作業指示:
1. 本文の「危機的状態のときほど、部下の」から「てしまうことになりかねない。」までを、一字も変えずに書き写してください。
2. 本文中の「暗い雰囲気のときでも、空気を変えて部下をリラックスさせ、潜在能力を発揮できるよう促すのがリーダーの務め。」という一文を英語に訳してください。
3. 本文について、次の問いに答えてください。
(a) 菅直人前総理大臣が関係者を怒鳴りつけたりしたと聞くのは、何の対応中か。
(b) 部下を和ませる手として挙げられているものは何か。
(c) ユーモアが極度の緊張状態にあるときでも瞬時に周囲をリラックスさせるのは、ユーモアにどんな性質があるからか。

本文:
○ ○ ○ ○

危機的状態のときほど、部下の緊張を解きほぐしてフロー状態に近づけるために、リーダーはユーモアを活用すべきだ。暗い雰囲気のときでも、空気を変えて部下をリラックスさせ、潜在能力を発揮できるよう促すのがリーダーの務め。おおげさなことをする必要はない。おやじギャグで和ませるのも手だろう。
東日本大震災後の福島第一原発事故の対応中に、菅直人前総理大臣が関係者を怒鳴りつけたりしたと聞くが、これはリーダーとして一番やってはいけないことだ。部下のフロー状態を引き出すことができないばかりか、問題点を見つけ出して共有するためのメタ認知の力を、抑えつけてしまうことになりかねない。
こういうときこそ、ユーモアをもって落ち着いて対応すべきだろう。ユーモアには即効性があるので、極度の緊張状態にあるときでも、瞬時に周囲をリラックスさせる効果があるからだ。

○ ○ ○ ○

確認用データ:
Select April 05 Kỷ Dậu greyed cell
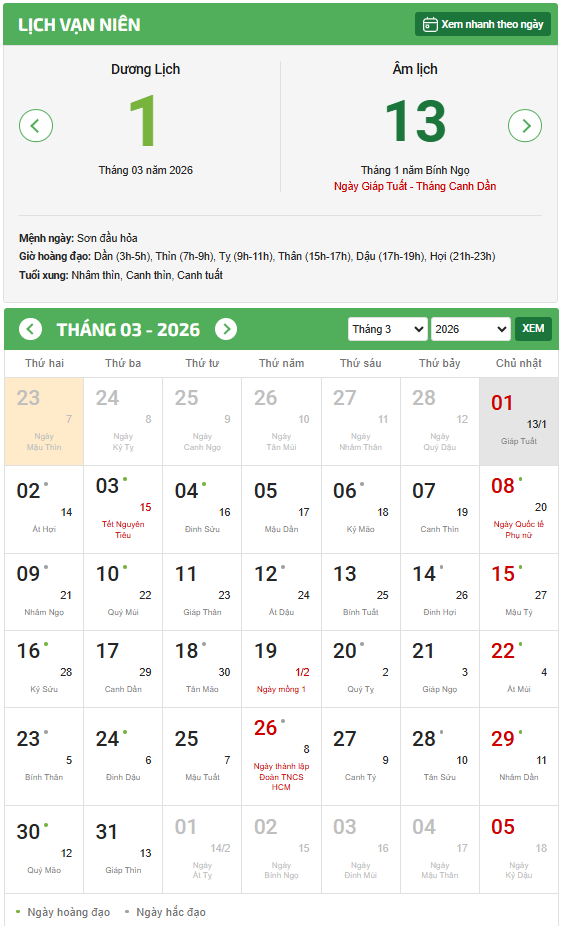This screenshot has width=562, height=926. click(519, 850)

○ ○ ○ ○

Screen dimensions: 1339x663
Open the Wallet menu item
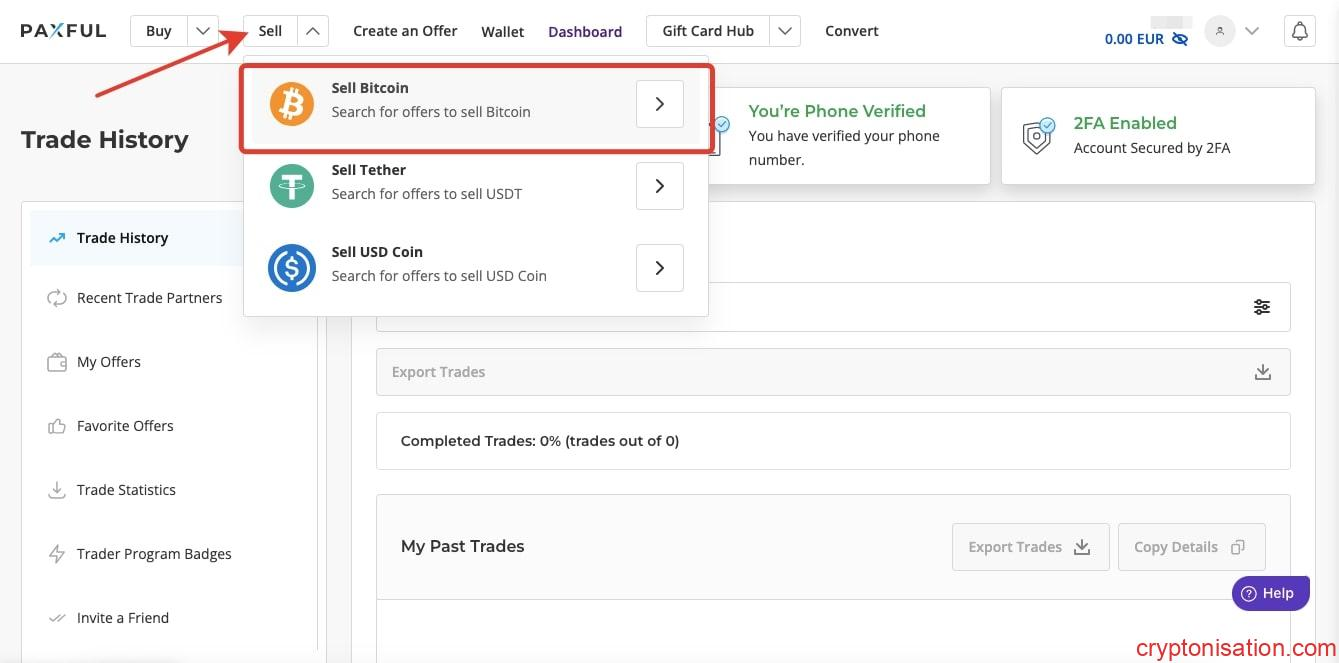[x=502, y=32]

○ ○ ○ ○

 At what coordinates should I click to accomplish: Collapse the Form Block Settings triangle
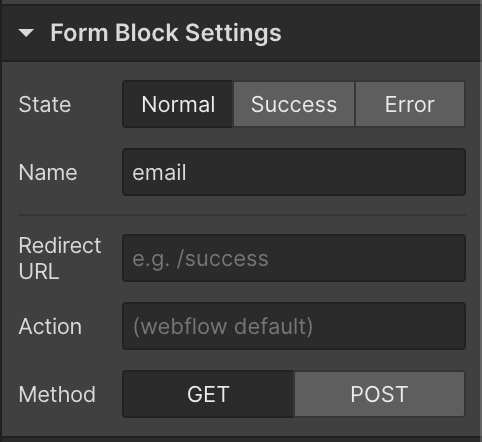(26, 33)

○ ○ ○ ○

作業の解答:
1.
危機的状態のときほど、部下の緊張を解きほぐしてフロー状態に近づけるために、リーダーはユーモアを活用すべきだ。暗い雰囲気のときでも、空気を変えて部下をリラックスさせ、潜在能力を発揮できるよう促すのがリーダーの務め。おおげさなことをする必要はない。おやじギャグで和ませるのも手だろう。
東日本大震災後の福島第一原発事故の対応中に、菅直人前総理大臣が関係者を怒鳴りつけたりしたと聞くが、これはリーダーとして一番やってはいけないことだ。部下のフロー状態を引き出すことができないばかりか、問題点を見つけ出して共有するためのメタ認知の力を、抑えつけてしまうことになりかねない。

2. Even when the mood is gloomy, it is the leader's job to change the atmosphere, help subordinates relax, and encourage them to realize their potential.

3.
(a) 東日本大震災後の福島第一原発事故の対応中
(b) おやじギャグ
(c) 即効性があるから